__FRAGMENT TEKSTU__.
★ ★ ★ ★ ★

Geny, DNA i ty
PRZYJRZYJ się sobie uważnie w lustrze. Zwróć uwagę na kolor oczu, włosy, karnację i kształt ciała. Pomyśl o swoich zdolnościach. Dlaczego właśnie tak wyglądasz? Skąd masz konkretne cechy i umiejętności? Obecnie łatwiej zrozumieć tę tajemnicę dzięki genetyce — nauce badającej prawa dziedziczności — oraz dzięki wiedzy o wpływie otoczenia.
Może zawołasz z przerażeniem: „Genetyka? To brzmi zbyt naukowo i jest za trudne do zrozumienia!” Czy jednak nie zdarzyło ci się powiedzieć komuś, że ma zielone oczy taty, ale jest rudy i piegowaty jak mama? Jeżeli tak, to znaczy, iż znasz podstawową zasadę genetyki: rodzice przekazują dzieciom swe cechy fizyczne. Co więcej, ten fakt pomoże ci ustalić, jak powstał człowiek — przez ewolucję czy przez stwarzanie. Najpierw przekonajmy się, iż każdy z nas dziedziczy cechy wielu pokoleń.

★ ★ ★ ★ ★

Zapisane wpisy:
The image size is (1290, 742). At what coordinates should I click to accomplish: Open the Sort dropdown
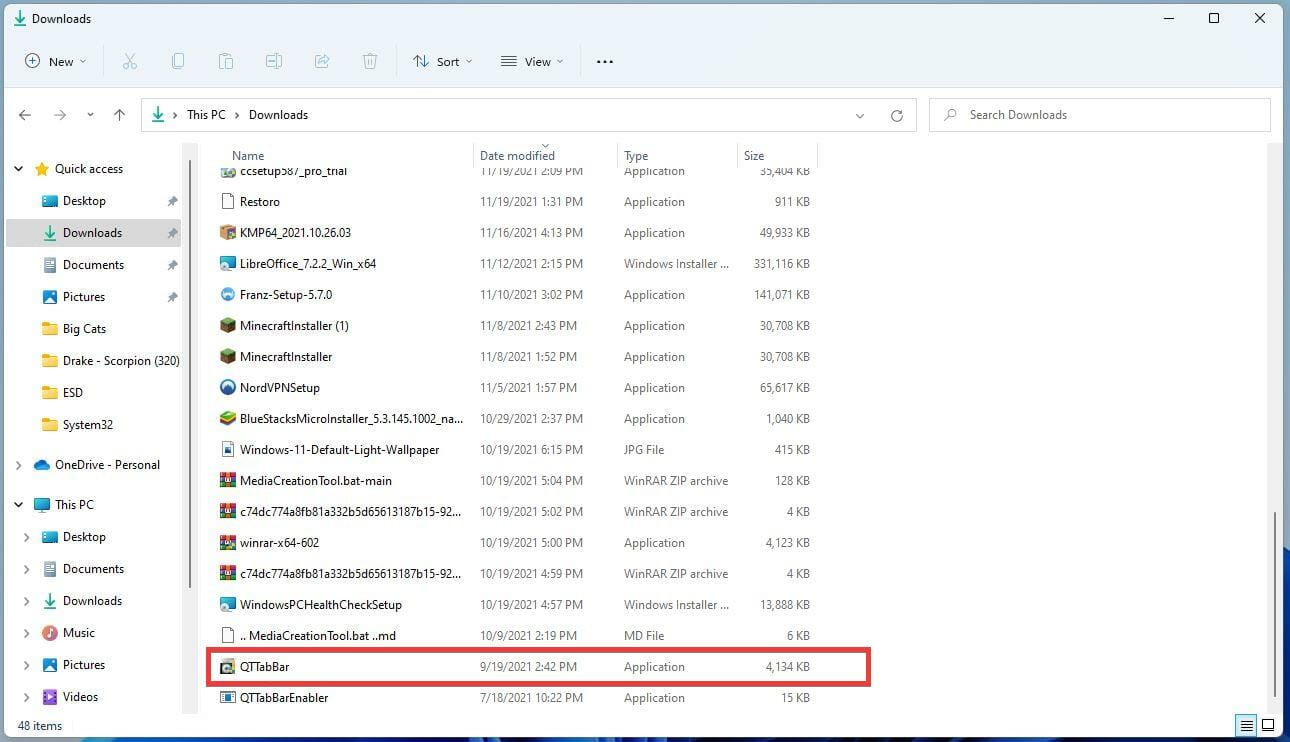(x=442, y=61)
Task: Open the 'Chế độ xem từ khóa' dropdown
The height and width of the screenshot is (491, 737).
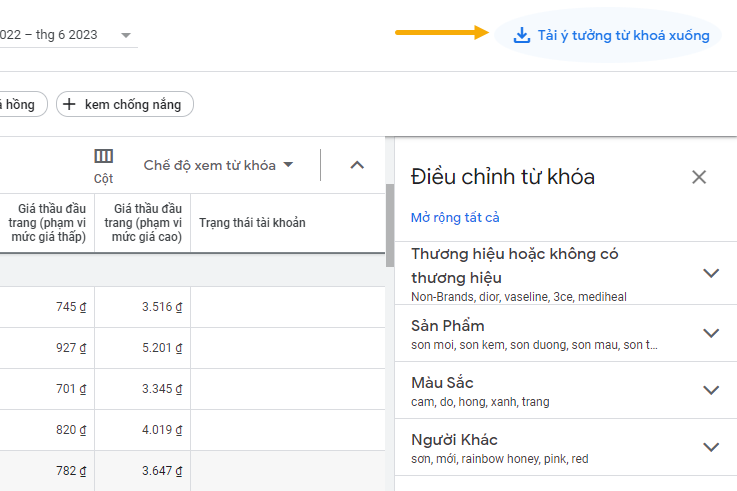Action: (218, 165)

★ ★ ★ ★ ★

__ZADANIA DO WYKONANIA__.
- a) Wypisz cechy wyglądu, którym tekst o genetyce każe się przyjrzeć w lustrze.
- b) Napisz dalszy ciąg tekstu o genetyce, zaczynając po jego ostatnim zdaniu.

__ODPOWIEDZI__.
- a) kolor oczu, włosy, karnacja, kształt ciała

- b)
Twoje ciało jest zbudowane z maleńkich cząstek żywej materii zwanych komórkami, których według pewnych danych jest jakieś 100 bilionów. W jądrze każdej z nich znajdują się tysiące genów. Są to jednostki dziedziczenia sterujące procesami komórkowymi, a zatem decydujące o niektórych twoich cechach. Liczne geny odpowiadają za twą grupę krwi, inne za strukturę włosów, kolor oczu i tak dalej. Tak więc w każdej komórce jest swego rodzaju miniaturowy projekt — zestaw genów, które zawierają informacje potrzebne do budowy, regeneracji i funkcjonowania twego organizmu (zobacz rysunek na stronie 5). Czy to wszystko mogło powstać przez przypadek?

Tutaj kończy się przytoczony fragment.